## Yapmanız gerekenler
1. Gözsüz bir günü anlatan yazıya göre şu soruları cevaplayın:
(a) Yazı hangi basit soruyla başlıyor?
(b) Sabah uyanınca hangi sesler duyuluyor?
(c) Saçı ya da makyajı yaparken kimden yardım alınıyor?
2. Gözsüz bir günü anlatan yazıda "Siz o kaldırımdaki" sözleriyle başlayan yerden "olduğunu bile bilmiyorsun?" sözlerinden sonrasına kadar olan kısmı yeniden yazın. Bu kısımda "kahvenizi" yerine "çayınızı" koyun.
3. Gözsüz bir günü anlatan yazıyı kaldığı yerden devam ettirin.

## Metin parçası
^^^^

0
ilk olarak şuanki umursamaz modunuzdan çıkmanızı istiyorum biraz ciddileşelim. Basit bir soru ile başlayalım "Hayat nasıl gidiyor?"...
Sabah kalktınız elinizi yüzünüzü bir güzel yıkadınız, canınız ne istiyorsan dolapdan alıp karnınızı doyurdunuz, Arkadaşınla telefonda konuşup saçını başını hazırlayıp cafe'de buluştunuz hoş vakit geçiriyorsunuz, cafe'den sonra sinamaya,avm gittiniz keyifinize keyf kattınız karnınızı doyurup ayrıldınız ve evine geldin. Bilgisayarda biraz vakit öldürdün ve uyumak üzere yatağına uzandın. Peki o gününü benim için birde gözsüz hisseder misin?
insanlar neye benziyor? renkler neye benziyor? en önemlisi hayat bir göz ile nasıl gözüküyor?
Sabah uyanıyorsun, dısarıda öten kuşları, hışır hışır eden ağacın dalları; arabanın o motor sesi. Sanki hepsi bir senfoni...
mi?
Kuşları duyuyorsun ama kuşlar neye benziyor diye soramıyorsun kendine. Çünkü benzetebileceğin bir cisim bile görmedin daha önce.
O ağacın dallarını, o arabayı, o kuşları, hepsini geçtim "Ben neye benziyorum?" sorusunu soramıyorsun kendine. Daha gün yeni başladı ve aklın şimdiden bukadar incin, elini yüzünü yıkıyorsun seni seven ailenin sana hazırladığı yemeği yiyorsun, Arkadaşınla buluşmaya karar veriyorsun, Seni seven abinden/ablandan yardım alarak saçını/makyajını yapıyorsun ve çıkıyorsun evden.
Siz o kaldırımdaki sarı çizgilerin önemini hiç düşündünüzmü? Varsayalım düşündünüz hiç empati kurdunuzmu?
Cafe'ye geldin kahvenizi yudumlarken hoş zaman geçirdiniz, dışarı çıktınız gezdiniz bir anlığınada olsa renklendi değilmi zihnin, ayrıldınız arkadaşın gitti yanından.
Kaldınmı o yerde renginin sarı olduğunu bildiğin taş parçasına, amma sarının ne olduğunu bile bilmiyorsun?
Taş parçasına muhtaç kalıyorsun evine gitmek için.

^^^^

## Gösterilen bilgiler
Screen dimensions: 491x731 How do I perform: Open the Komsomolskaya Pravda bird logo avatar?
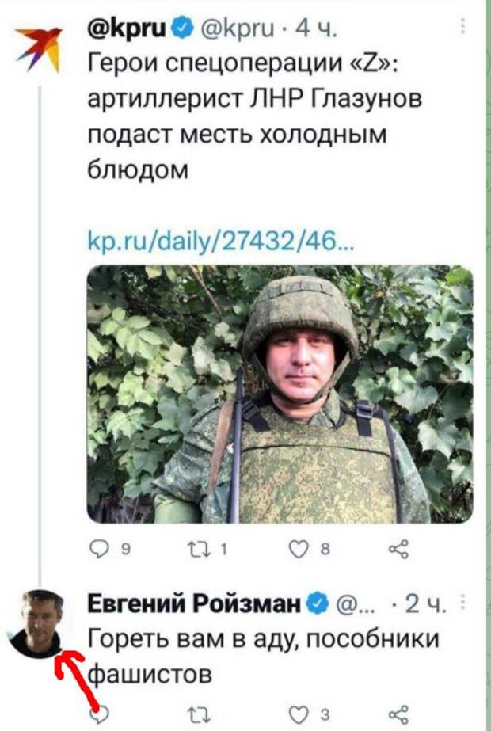pyautogui.click(x=38, y=48)
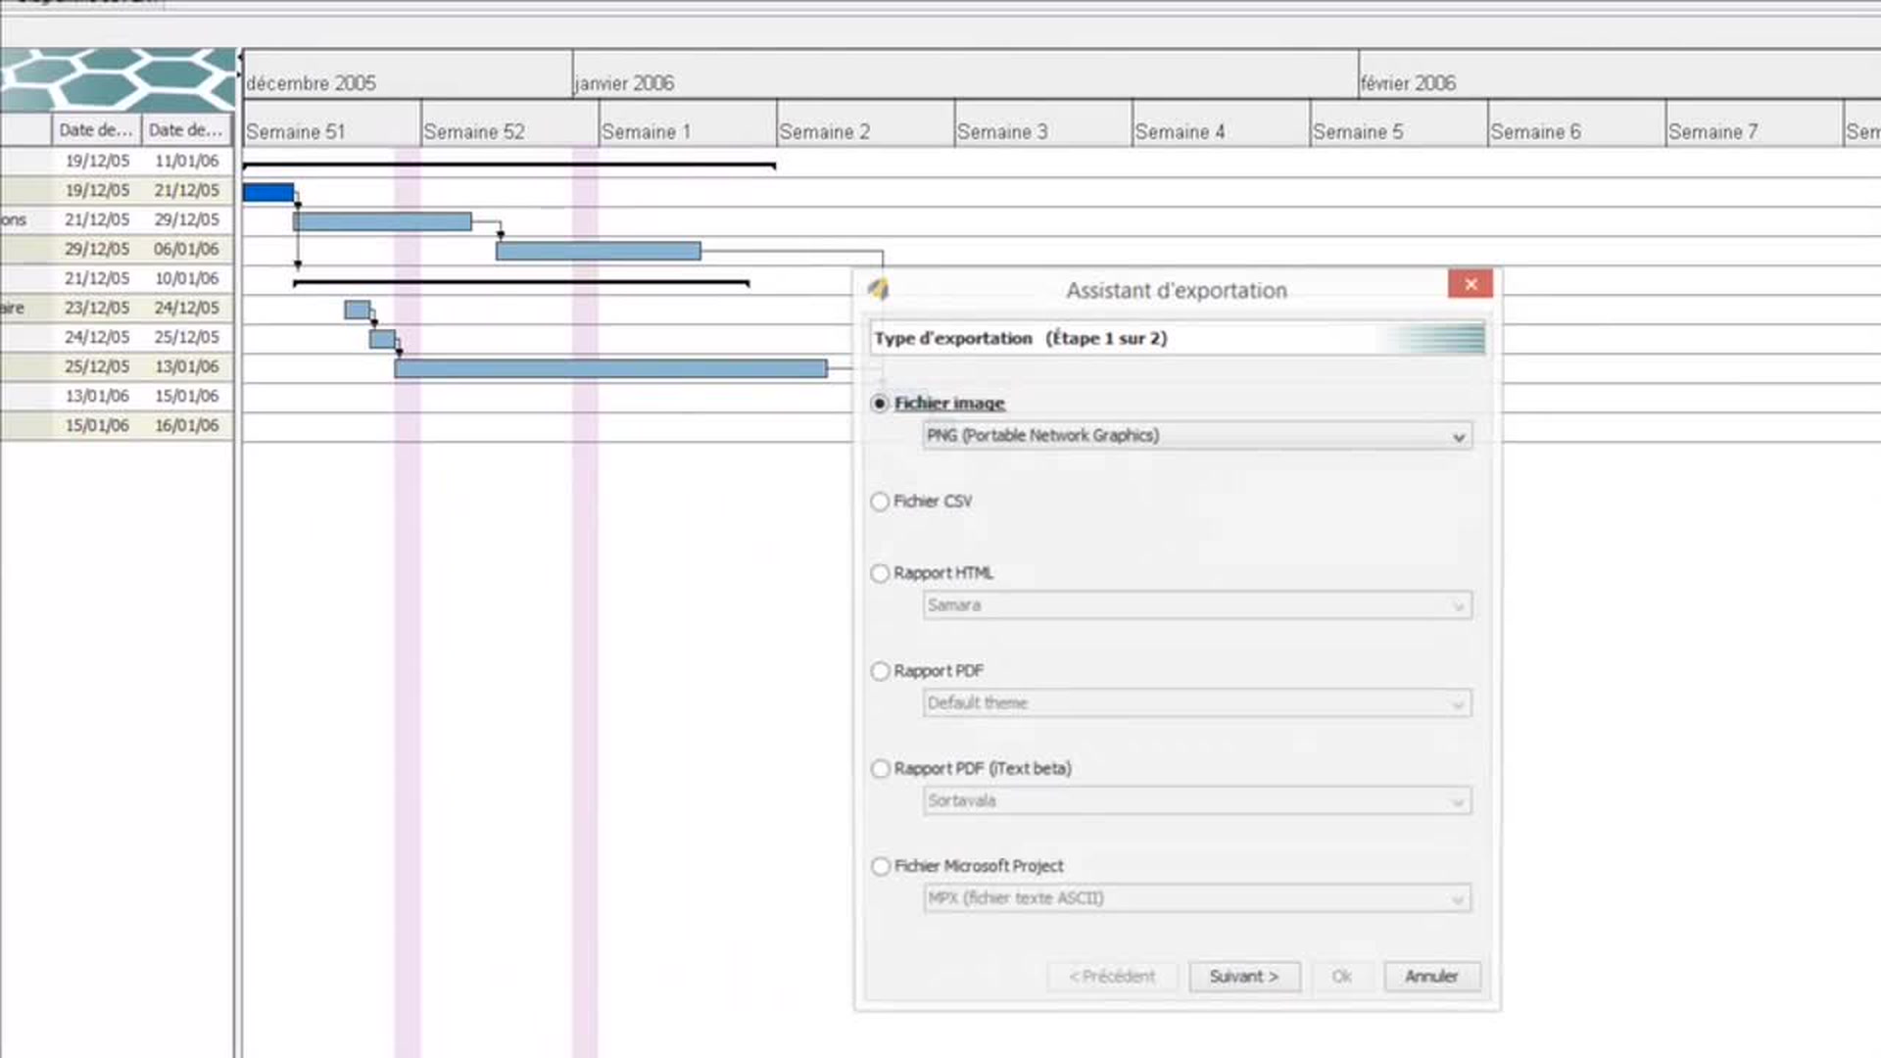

^^^^

## Görevlere göre cevaplar
1.
(a) "Hayat nasıl gidiyor?"
(b) Dışarıda öten kuşlar, hışır hışır eden ağaç dalları ve arabanın motor sesi.
(c) Seni seven abinden ya da ablandan.

2.
Siz o kaldırımdaki sarı çizgilerin önemini hiç düşündünüzmü? Varsayalım düşündünüz hiç empati kurdunuzmu?
Cafe'ye geldin çayınızı yudumlarken hoş zaman geçirdiniz, dışarı çıktınız gezdiniz bir anlığınada olsa renklendi değilmi zihnin, ayrıldınız arkadaşın gitti yanından.
Kaldınmı o yerde renginin sarı olduğunu bildiğin taş parçasına, amma sarının ne olduğunu bile bilmiyorsun?

3.
Sahiden taş nasıl birşey? o çok özlediğim evim nasıl birşey? sevdiğin kişiler? ya peki seni her sabah uyandıran kuşlar? saç teli nasıl birşey okadar ince okadar sık. içtiğin o nefis kokan kahve? eve gitince sarılıp ağladığın yastık?
Herkese şaka gibi geliyor değilmi.
Şimdiye kadar herkese yük oldun, dünyayı göremediğim yetmezmiş gibi herkese hayatın boyunca yük olacağın'da cabası.
"Tabikide yük olmuyorsun, sende birgün göreceksin, biz herzaman yanındayız" Bu yalanları duymaktan sıkılmak nasıl bir duygu hiç düşündünmü?
Şimdi sen o rahatlığa alışmış zütünün üzerine 30 saniye erken oturmak için arabanı kaldırıma park ediyorsunya, değilmi? otobüste/metroda 5 - 10 dk ayakta durmak yerine engeli koltuğunu kulanıyorsun ya. Eve 10 sn erken gitmek için yolun karşısında dk'lardır aciz ve utangaç bir şekilde yardım bekleyen kardeşine/büyüğüne yardım etmiyorsun ya. Sen o küfür niyetine kullandığın "kuş beyinli, amq iti, hayvansın sen hayvan" gibi hakaretleri düşün. Sabah o kuş kadar neşe sokabiliyormusun o arkadaşımızın içine? köpekler bile yardım ediyor karşıdan karşıya geçirmeye arkadaşlarımızı sen onun kadar yardım edebildinmi? Eğer ettiysen sözüm sana değil sen kulaklarını kapat şimdi yazacağım 1 2 satırı atla.
Bire huur çocuğu, Günlük o gözünü karıdan kızdan ayırmıyorsun.O varlığından şüphe duyduğumuz "gibim sonik" beynini kulanmadan engelli arkadaşlarımıza karşı hakaret ediyorsunya. Hayatın boyunca sorma "Beni neden sevmiyorlar? Neden her işim zütüme kaçıyor?" diye.
Bu kadar içimi dökmek yeter. Zaten şimdi olacaklar 2 tane boş yorum ve 2 çuku olacak hayatınızı renklendirmek yerine gibmeye devam edin.
iyi günler.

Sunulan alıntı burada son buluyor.